Chances are better there for transplant recipients. At least they were five years ago.
Sean Fitzpatrick, a spokesman for New England Donor Services, said people in the Southeast are more likely to die in circumstances ripe for organ donation – homicide, motor vehicle accidents, stroke and heart attack at an early age.
We New Englanders, on the other hand, have lower mortality rates and live to be so old that our organs get pretty worn out. Even crowded highways work to the disadvantage of organ recipients; one is less likely to die of an accident on a gridlocked highway going into Boston.

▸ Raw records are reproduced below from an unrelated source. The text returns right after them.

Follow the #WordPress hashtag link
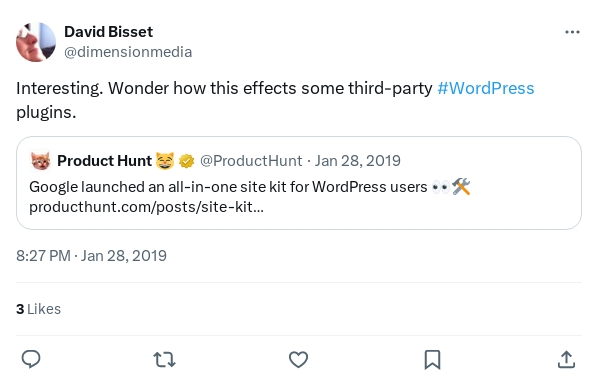This screenshot has width=598, height=373. (485, 88)
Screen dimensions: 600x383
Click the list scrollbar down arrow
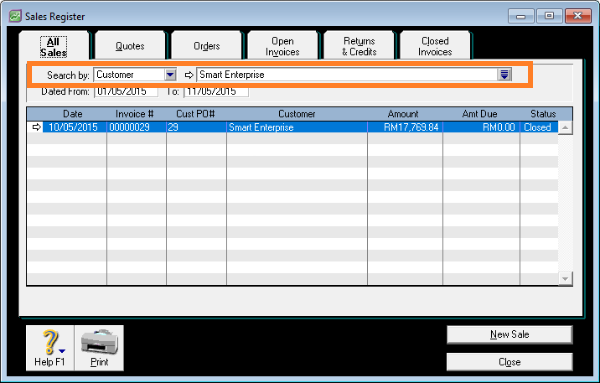click(565, 278)
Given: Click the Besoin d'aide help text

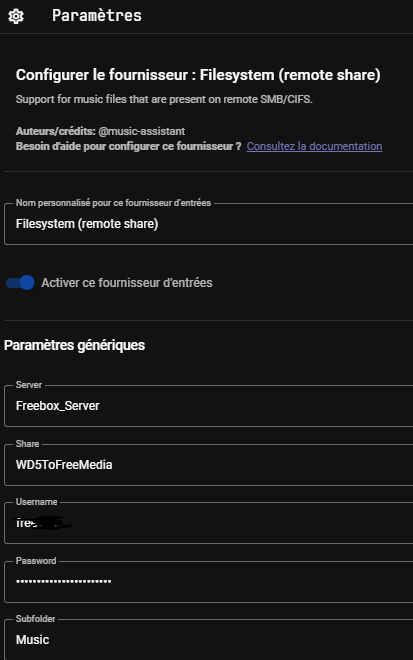Looking at the screenshot, I should 128,146.
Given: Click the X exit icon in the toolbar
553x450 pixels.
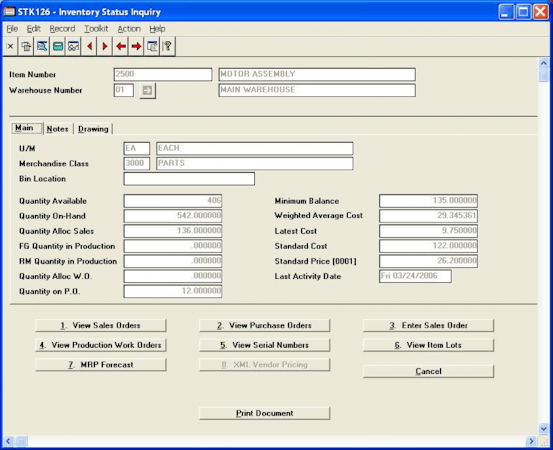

“These things are great for a population as a whole, but they conspire against those people waiting for an organ transplant,” Fitzpatrick said.
So off the Bouchers went to death-friendly Florida. Brian, a partner in the family-owned Granite State Tire and Auto, got the go-ahead from his brothers.
Cindy worked, holding down her inside corporate sales job by working with laptop and mobile phone. They ended up in the Fort Myers condo of a friend, about a three-hour drive from Tampa General Hospital.
They waited 11 months.
When a transplant opportunity presents itself, the hospital calls in at least two recipients: The primary recipient and then a backup in case the transplant wouldn’t work for the primary recipient.
Six times they rushed to the hospital on backup status and returned to Fort Myers once surgeons went with the primary recipient.
“The first time, it’s indescribable, the amount of stress,” Brian said. “The third time, you understand the process. The sixth time, you worry.”
The seventh time, you get lucky. This time, the hospital called back – something they had never done – to make sure they were on their way.
Although Cindy was still the backup, doctors said her chances were good. The donor was small, likely a child, and the primary recipient was a large man. Hours later, she had a new liver. Surgeons removed her 43-pound liver; a normal liver is about three pounds.
Had they needed the transplant today, the Bouchers would likely have avoided Florida, Fitzpatrick said. The availability of donor organs in New England has increased because of fatal drug overdoses from the region’s opioid epidemic. Hearts, lungs, livers, kidneys, all can be safely transplanted in many cases, despite the drug use, he said.
And New England is leading the country in the transplant of livers with Hepatitis C, which doctors treat post-transplant, Fitzpatrick said.
So out of tragic death comes new life.
At the start of this, Cindy talked about giving back.
For several years, she and her husband have operated a support group for people with PKD. It draws participants from Maine and Massachusetts.
They meet monthly at the city library. They comfort those in transplant limbo. They swap tales of living with a suppressed immune system.
They raise money for PKD research by participating in a 3-mile walk in Boston every year. And they see the lives of once sick and anxious people return to normal.
“The best thing that happens,” Brian said, “is when people don’t come anymore.”